Requirement :: Please reproduce, exactly and in full, the lines from the one containing "Image resolution: width=942" to the end of the material below.

━━━━━ Data supplied ━━━━━

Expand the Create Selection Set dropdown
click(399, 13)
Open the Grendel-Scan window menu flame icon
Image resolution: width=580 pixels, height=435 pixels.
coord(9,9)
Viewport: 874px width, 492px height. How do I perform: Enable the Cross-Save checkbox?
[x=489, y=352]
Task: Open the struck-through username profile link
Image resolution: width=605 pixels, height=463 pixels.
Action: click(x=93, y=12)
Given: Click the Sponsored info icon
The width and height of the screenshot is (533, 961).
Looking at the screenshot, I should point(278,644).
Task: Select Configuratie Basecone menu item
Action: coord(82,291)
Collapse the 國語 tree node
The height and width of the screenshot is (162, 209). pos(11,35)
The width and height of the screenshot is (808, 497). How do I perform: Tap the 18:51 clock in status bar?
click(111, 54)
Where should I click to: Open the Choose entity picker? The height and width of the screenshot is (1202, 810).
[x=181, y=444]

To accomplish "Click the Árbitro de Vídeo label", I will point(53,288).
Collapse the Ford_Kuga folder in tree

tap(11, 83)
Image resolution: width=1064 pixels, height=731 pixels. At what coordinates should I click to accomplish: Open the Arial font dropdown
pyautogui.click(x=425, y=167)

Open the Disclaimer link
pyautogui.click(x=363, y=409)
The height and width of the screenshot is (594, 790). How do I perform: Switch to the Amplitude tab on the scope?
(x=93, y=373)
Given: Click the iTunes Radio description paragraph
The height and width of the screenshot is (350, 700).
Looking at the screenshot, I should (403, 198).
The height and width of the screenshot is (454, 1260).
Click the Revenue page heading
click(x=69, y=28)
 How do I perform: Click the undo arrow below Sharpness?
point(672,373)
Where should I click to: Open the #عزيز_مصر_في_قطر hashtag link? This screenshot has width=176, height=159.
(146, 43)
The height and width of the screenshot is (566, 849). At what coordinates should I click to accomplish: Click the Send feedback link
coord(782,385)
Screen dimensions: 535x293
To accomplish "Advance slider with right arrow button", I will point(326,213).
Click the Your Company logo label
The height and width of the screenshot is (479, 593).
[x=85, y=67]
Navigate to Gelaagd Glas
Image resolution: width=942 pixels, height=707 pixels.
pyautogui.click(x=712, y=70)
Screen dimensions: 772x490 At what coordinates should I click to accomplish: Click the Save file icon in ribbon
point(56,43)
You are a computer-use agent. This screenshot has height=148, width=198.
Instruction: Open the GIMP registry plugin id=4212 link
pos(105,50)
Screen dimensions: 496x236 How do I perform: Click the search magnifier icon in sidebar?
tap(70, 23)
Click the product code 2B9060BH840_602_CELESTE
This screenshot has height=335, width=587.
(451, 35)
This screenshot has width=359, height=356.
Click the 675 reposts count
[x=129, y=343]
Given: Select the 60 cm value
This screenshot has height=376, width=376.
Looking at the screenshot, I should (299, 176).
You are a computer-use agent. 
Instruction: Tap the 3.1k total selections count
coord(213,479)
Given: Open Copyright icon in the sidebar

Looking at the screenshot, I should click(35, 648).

━━━━━

Expected output ::
Image resolution: width=942 pixels, height=707 pixels.
pyautogui.click(x=712, y=70)
Screen dimensions: 772x490 At what coordinates should I click to accomplish: Click the Save file icon in ribbon
point(56,43)
You are a computer-use agent. This screenshot has height=148, width=198.
Instruction: Open the GIMP registry plugin id=4212 link
pos(105,50)
Screen dimensions: 496x236 How do I perform: Click the search magnifier icon in sidebar?
tap(70, 23)
Click the product code 2B9060BH840_602_CELESTE
This screenshot has height=335, width=587.
(451, 35)
This screenshot has width=359, height=356.
Click the 675 reposts count
[x=129, y=343]
Given: Select the 60 cm value
This screenshot has height=376, width=376.
Looking at the screenshot, I should (299, 176).
You are a computer-use agent. 
Instruction: Tap the 3.1k total selections count
coord(213,479)
Given: Open Copyright icon in the sidebar

Looking at the screenshot, I should click(35, 648).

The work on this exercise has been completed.